### Provided data:

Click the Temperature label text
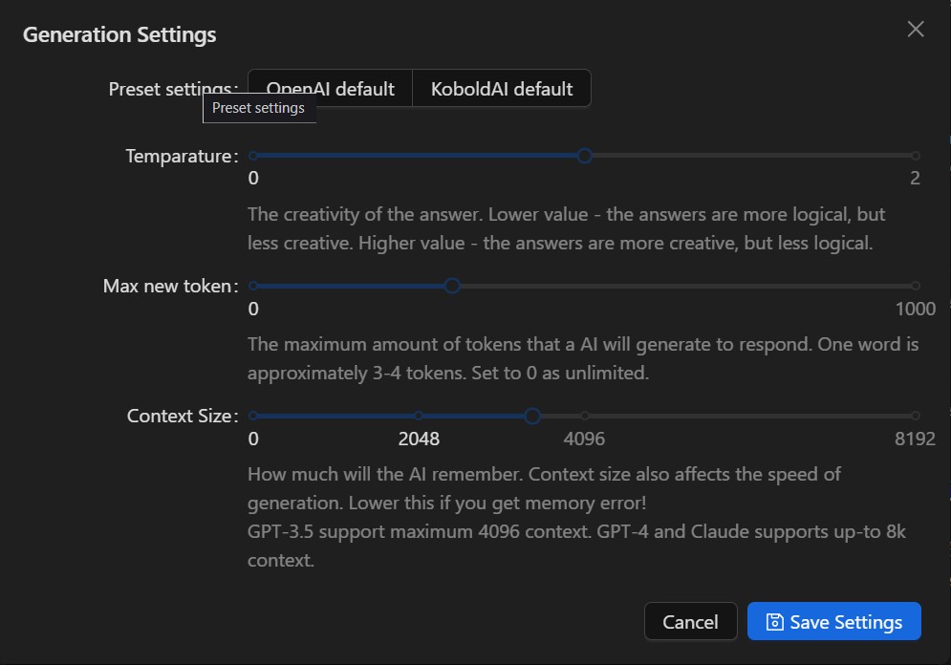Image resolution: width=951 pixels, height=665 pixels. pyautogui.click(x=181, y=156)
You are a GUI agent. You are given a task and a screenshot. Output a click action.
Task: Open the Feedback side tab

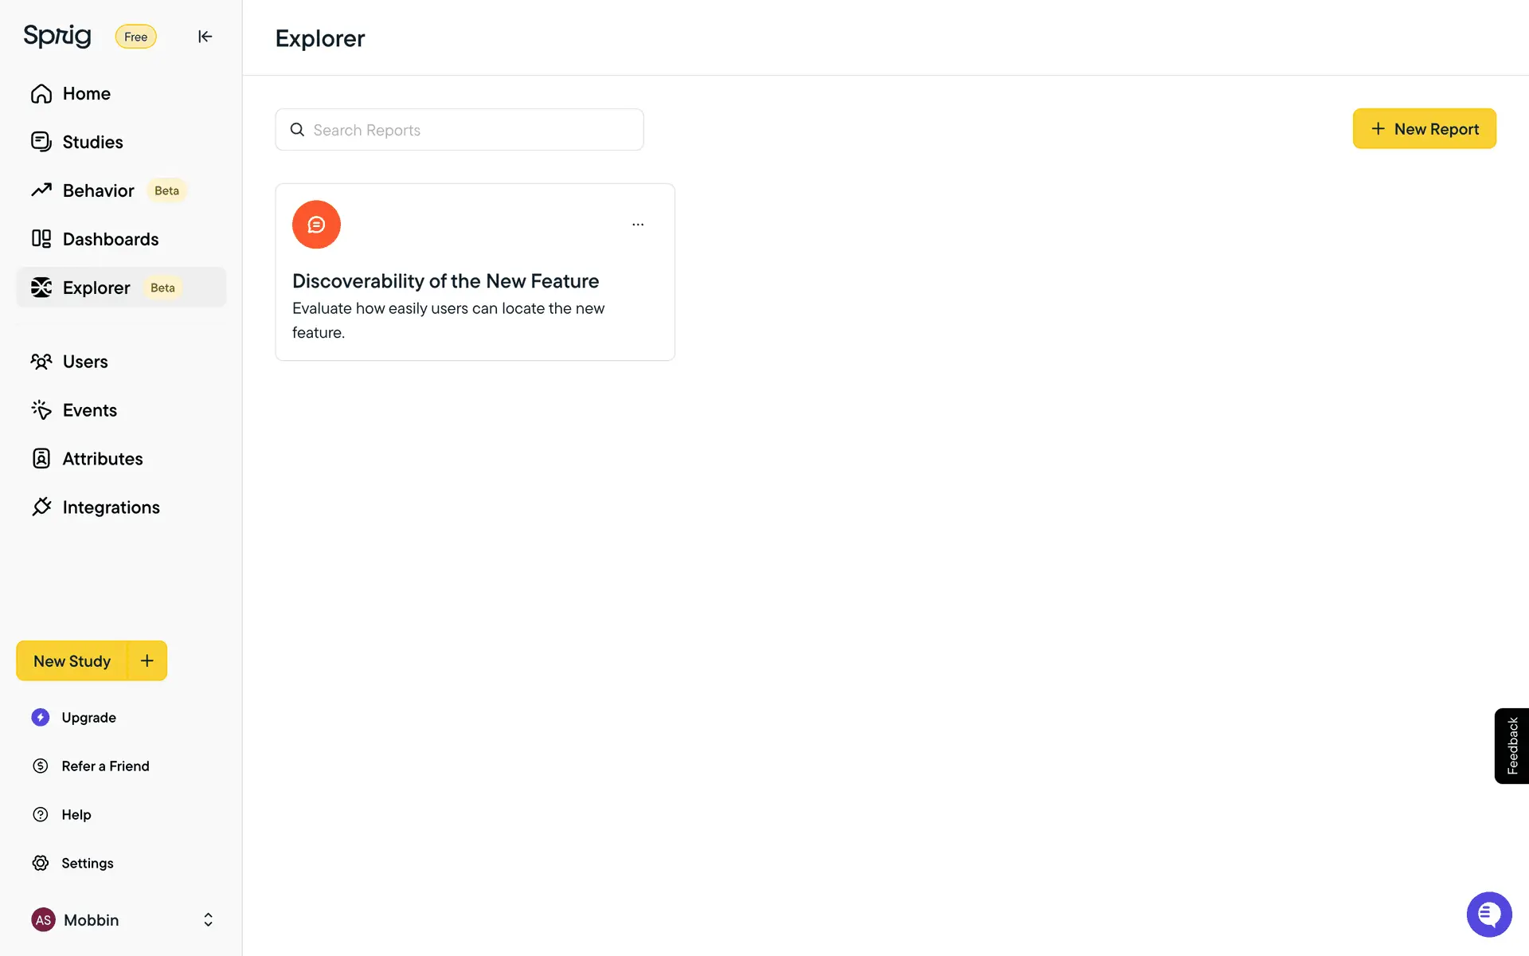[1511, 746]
* * *
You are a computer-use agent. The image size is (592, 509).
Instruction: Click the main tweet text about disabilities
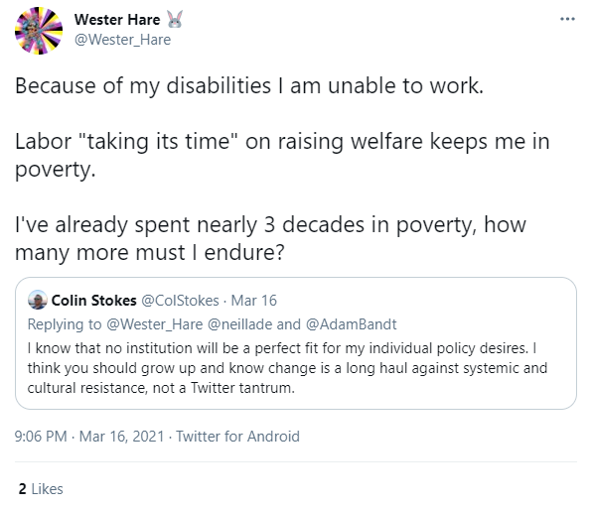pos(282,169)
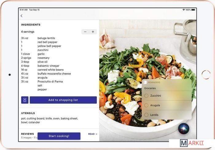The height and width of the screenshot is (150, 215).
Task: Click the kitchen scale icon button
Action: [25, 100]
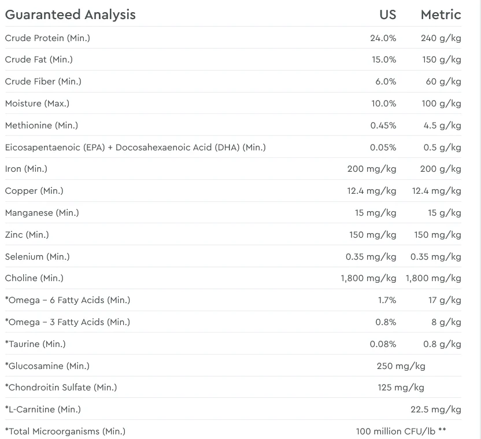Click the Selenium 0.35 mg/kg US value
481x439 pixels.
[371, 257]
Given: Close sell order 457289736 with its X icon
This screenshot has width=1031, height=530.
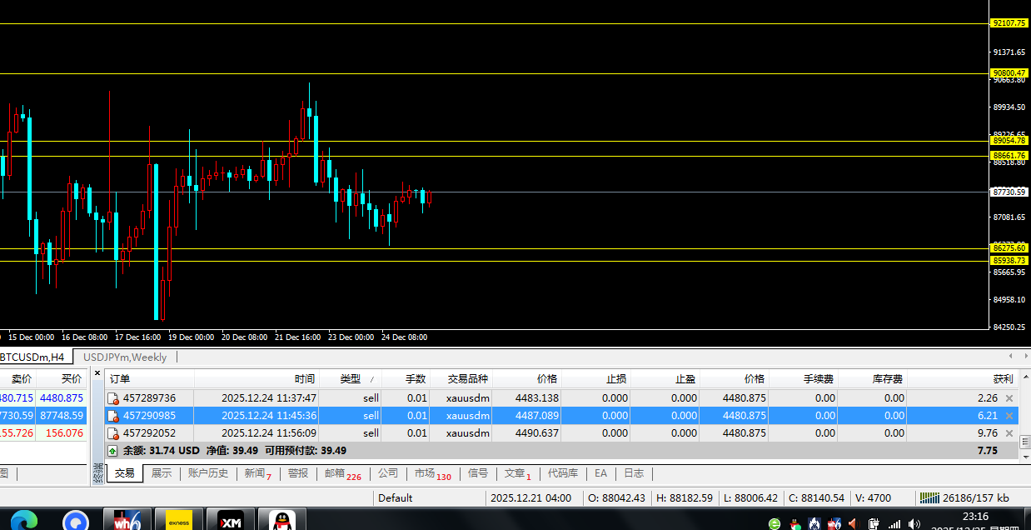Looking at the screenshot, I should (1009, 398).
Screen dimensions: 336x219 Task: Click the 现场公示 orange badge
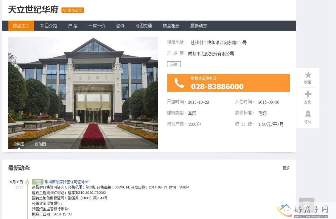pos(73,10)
...
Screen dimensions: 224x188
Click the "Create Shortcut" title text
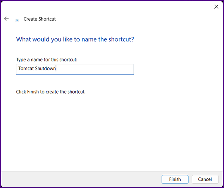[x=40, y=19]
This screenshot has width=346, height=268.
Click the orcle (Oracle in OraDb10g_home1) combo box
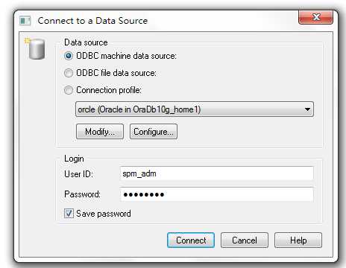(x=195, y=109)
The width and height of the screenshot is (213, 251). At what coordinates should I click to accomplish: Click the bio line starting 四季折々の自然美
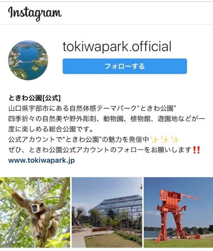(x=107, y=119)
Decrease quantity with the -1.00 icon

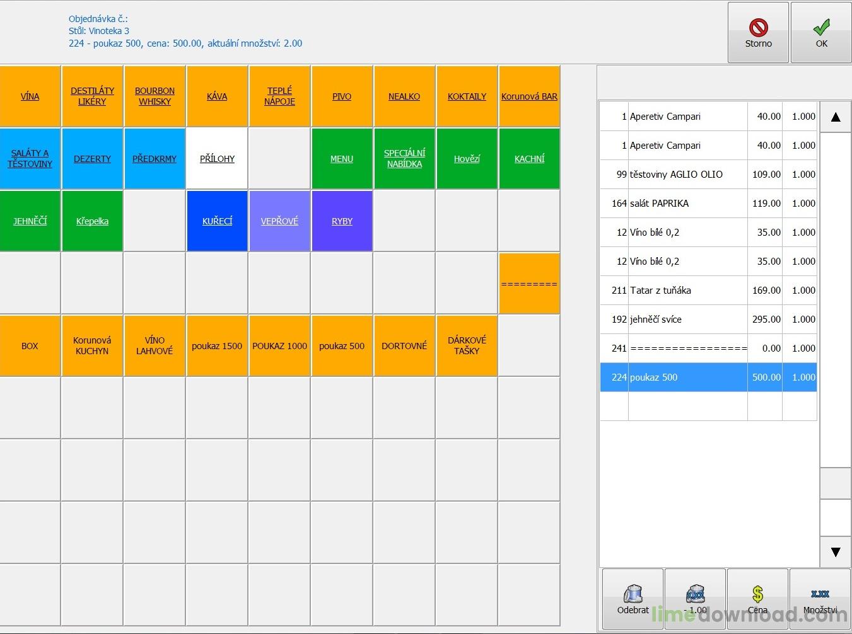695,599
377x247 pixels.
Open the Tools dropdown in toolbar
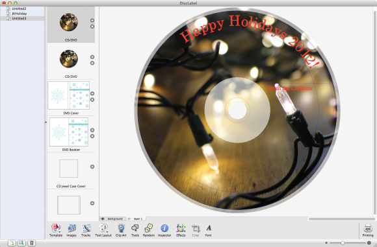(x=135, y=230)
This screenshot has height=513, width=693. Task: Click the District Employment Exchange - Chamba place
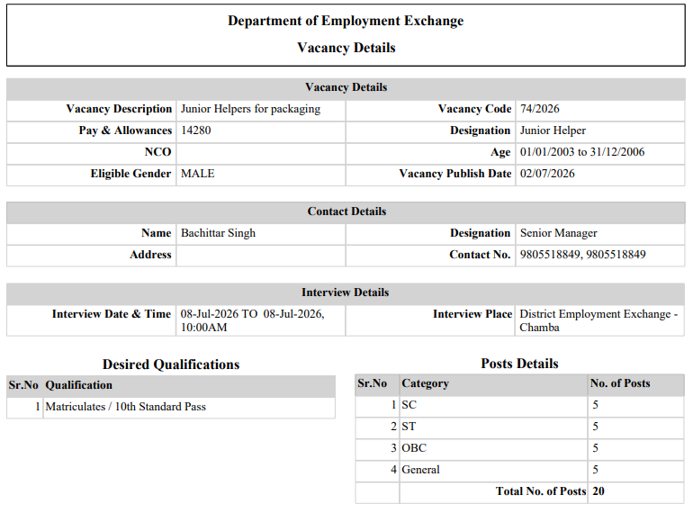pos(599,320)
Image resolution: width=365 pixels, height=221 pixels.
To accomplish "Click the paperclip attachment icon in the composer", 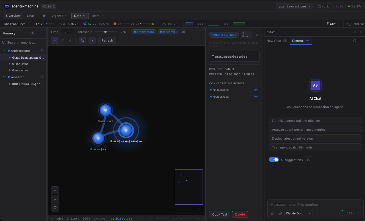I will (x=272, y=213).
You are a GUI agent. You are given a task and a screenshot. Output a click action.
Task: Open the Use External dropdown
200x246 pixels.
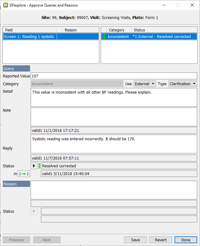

### What is needed:
Among the lines above, find the one with "Task: Open the Use External dropdown" and the one with "200x246 pixels.". Quote both and everything between them, exactly.

### Task solution:
Task: Open the Use External dropdown
200x246 pixels.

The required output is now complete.